### Exercise requirements
Set down the whole listing that follows, precisely as written.
——
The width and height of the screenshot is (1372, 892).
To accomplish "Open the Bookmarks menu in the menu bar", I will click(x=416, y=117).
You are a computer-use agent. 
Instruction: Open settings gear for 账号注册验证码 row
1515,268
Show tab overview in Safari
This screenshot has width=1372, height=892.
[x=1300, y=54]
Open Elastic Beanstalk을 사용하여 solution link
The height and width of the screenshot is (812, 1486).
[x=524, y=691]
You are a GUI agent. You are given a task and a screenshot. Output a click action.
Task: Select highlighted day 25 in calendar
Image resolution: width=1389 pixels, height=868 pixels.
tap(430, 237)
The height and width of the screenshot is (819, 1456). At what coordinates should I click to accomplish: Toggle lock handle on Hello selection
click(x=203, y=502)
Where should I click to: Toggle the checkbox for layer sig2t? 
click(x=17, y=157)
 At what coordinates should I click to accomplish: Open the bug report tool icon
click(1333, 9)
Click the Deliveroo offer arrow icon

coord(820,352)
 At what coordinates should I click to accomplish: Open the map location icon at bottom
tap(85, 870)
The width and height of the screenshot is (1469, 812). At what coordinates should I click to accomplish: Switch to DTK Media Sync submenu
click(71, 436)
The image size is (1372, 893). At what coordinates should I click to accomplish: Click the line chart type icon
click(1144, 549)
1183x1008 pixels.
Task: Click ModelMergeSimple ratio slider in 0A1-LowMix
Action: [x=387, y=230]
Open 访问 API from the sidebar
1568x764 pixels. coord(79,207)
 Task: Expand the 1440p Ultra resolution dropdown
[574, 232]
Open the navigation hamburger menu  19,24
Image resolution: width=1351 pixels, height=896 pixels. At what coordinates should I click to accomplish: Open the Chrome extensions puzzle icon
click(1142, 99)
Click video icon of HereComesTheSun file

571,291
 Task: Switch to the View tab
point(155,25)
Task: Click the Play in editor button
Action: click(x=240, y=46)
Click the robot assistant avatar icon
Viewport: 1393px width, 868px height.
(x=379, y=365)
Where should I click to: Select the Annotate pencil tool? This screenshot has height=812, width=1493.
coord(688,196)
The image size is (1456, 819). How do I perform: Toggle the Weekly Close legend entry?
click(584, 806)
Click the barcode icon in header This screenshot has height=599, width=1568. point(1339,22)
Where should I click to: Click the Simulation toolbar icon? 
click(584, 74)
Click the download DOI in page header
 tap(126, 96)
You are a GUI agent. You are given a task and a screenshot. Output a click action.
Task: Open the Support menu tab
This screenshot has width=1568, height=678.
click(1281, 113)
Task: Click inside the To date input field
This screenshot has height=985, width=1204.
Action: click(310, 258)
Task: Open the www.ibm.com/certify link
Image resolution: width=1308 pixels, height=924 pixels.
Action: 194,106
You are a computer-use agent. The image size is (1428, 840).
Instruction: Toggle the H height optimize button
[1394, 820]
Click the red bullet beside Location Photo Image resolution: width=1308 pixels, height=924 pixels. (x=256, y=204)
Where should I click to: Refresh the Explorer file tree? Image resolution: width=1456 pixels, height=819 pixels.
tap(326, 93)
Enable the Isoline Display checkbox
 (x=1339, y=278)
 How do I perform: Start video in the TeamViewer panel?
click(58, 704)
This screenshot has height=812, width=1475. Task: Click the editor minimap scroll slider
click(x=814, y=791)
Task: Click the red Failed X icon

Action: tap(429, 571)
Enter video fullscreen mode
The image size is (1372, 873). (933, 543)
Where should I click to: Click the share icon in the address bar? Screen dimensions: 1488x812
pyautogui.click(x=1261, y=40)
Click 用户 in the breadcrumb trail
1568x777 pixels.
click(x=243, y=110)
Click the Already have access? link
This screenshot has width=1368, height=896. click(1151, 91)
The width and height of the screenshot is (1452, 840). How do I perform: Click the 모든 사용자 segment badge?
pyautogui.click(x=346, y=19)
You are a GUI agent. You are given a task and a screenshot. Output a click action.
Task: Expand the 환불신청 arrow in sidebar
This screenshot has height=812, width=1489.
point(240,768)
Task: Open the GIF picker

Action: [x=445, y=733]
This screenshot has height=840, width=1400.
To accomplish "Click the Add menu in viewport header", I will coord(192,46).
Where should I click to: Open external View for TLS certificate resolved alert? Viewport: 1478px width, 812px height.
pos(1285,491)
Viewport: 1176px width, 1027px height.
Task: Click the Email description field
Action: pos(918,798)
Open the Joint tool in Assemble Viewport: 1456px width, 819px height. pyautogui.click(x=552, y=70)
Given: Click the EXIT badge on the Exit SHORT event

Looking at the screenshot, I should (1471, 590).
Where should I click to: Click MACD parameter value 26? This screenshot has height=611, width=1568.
——
### Answer
The width and height of the screenshot is (1372, 892).
To accomplish "Open the Bookmarks menu in the menu bar", I will click(x=416, y=117).
You are a computer-use agent. 
Instruction: Open settings gear for 账号注册验证码 row
1515,268
Show tab overview in Safari
This screenshot has width=1372, height=892.
[x=1300, y=54]
Open Elastic Beanstalk을 사용하여 solution link
The height and width of the screenshot is (812, 1486).
[x=524, y=691]
You are a GUI agent. You are given a task and a screenshot. Output a click action.
Task: Select highlighted day 25 in calendar
Image resolution: width=1389 pixels, height=868 pixels.
tap(430, 237)
The height and width of the screenshot is (819, 1456). At what coordinates should I click to accomplish: Toggle lock handle on Hello selection
click(x=203, y=502)
Where should I click to: Toggle the checkbox for layer sig2t? 
click(x=17, y=157)
 At what coordinates should I click to accomplish: Open the bug report tool icon
click(1333, 9)
Click the Deliveroo offer arrow icon

coord(820,352)
 At what coordinates should I click to accomplish: Open the map location icon at bottom
tap(85, 870)
The width and height of the screenshot is (1469, 812). At what coordinates should I click to accomplish: Switch to DTK Media Sync submenu
click(71, 436)
The image size is (1372, 893). At what coordinates should I click to accomplish: Click the line chart type icon
click(1144, 549)
1183x1008 pixels.
Task: Click ModelMergeSimple ratio slider in 0A1-LowMix
Action: [x=387, y=230]
Open 访问 API from the sidebar
1568x764 pixels. coord(79,207)
 Task: Expand the 1440p Ultra resolution dropdown
[574, 232]
Open the navigation hamburger menu  19,24
Image resolution: width=1351 pixels, height=896 pixels. At what coordinates should I click to accomplish: Open the Chrome extensions puzzle icon
click(1142, 99)
Click video icon of HereComesTheSun file

571,291
 Task: Switch to the View tab
point(155,25)
Task: Click the Play in editor button
Action: click(x=240, y=46)
Click the robot assistant avatar icon
Viewport: 1393px width, 868px height.
(x=379, y=365)
Where should I click to: Select the Annotate pencil tool? This screenshot has height=812, width=1493.
coord(688,196)
The image size is (1456, 819). How do I perform: Toggle the Weekly Close legend entry?
click(584, 806)
Click the barcode icon in header This screenshot has height=599, width=1568. point(1339,22)
Where should I click to: Click the Simulation toolbar icon? 
click(584, 74)
Click the download DOI in page header
 tap(126, 96)
You are a GUI agent. You are given a task and a screenshot. Output a click action.
Task: Open the Support menu tab
This screenshot has width=1568, height=678.
click(1281, 113)
Task: Click inside the To date input field
This screenshot has height=985, width=1204.
Action: click(310, 258)
Task: Open the www.ibm.com/certify link
Image resolution: width=1308 pixels, height=924 pixels.
Action: 194,106
You are a computer-use agent. The image size is (1428, 840).
Instruction: Toggle the H height optimize button
[1394, 820]
Click the red bullet beside Location Photo Image resolution: width=1308 pixels, height=924 pixels. (x=256, y=204)
Where should I click to: Refresh the Explorer file tree? Image resolution: width=1456 pixels, height=819 pixels.
tap(326, 93)
Enable the Isoline Display checkbox
 (x=1339, y=278)
 How do I perform: Start video in the TeamViewer panel?
click(58, 704)
This screenshot has height=812, width=1475. Task: Click the editor minimap scroll slider
click(x=814, y=791)
Task: Click the red Failed X icon

Action: tap(429, 571)
Enter video fullscreen mode
The image size is (1372, 873). (933, 543)
Where should I click to: Click the share icon in the address bar? Screen dimensions: 1488x812
pyautogui.click(x=1261, y=40)
Click 用户 in the breadcrumb trail
1568x777 pixels.
click(x=243, y=110)
Click the Already have access? link
This screenshot has width=1368, height=896. click(1151, 91)
The width and height of the screenshot is (1452, 840). How do I perform: Click the 모든 사용자 segment badge?
pyautogui.click(x=346, y=19)
You are a GUI agent. You are given a task and a screenshot. Output a click action.
Task: Expand the 환불신청 arrow in sidebar
This screenshot has height=812, width=1489.
point(240,768)
Task: Open the GIF picker

Action: [x=445, y=733]
This screenshot has height=840, width=1400.
To accomplish "Click the Add menu in viewport header", I will coord(192,46).
Where should I click to: Open external View for TLS certificate resolved alert? Viewport: 1478px width, 812px height.
pos(1285,491)
Viewport: 1176px width, 1027px height.
Task: Click the Email description field
Action: pos(918,798)
Open the Joint tool in Assemble Viewport: 1456px width, 819px height. pyautogui.click(x=552, y=70)
Given: Click the EXIT badge on the Exit SHORT event

Looking at the screenshot, I should (1471, 590).
Where should I click to: Click MACD parameter value 26? This screenshot has height=611, width=1568.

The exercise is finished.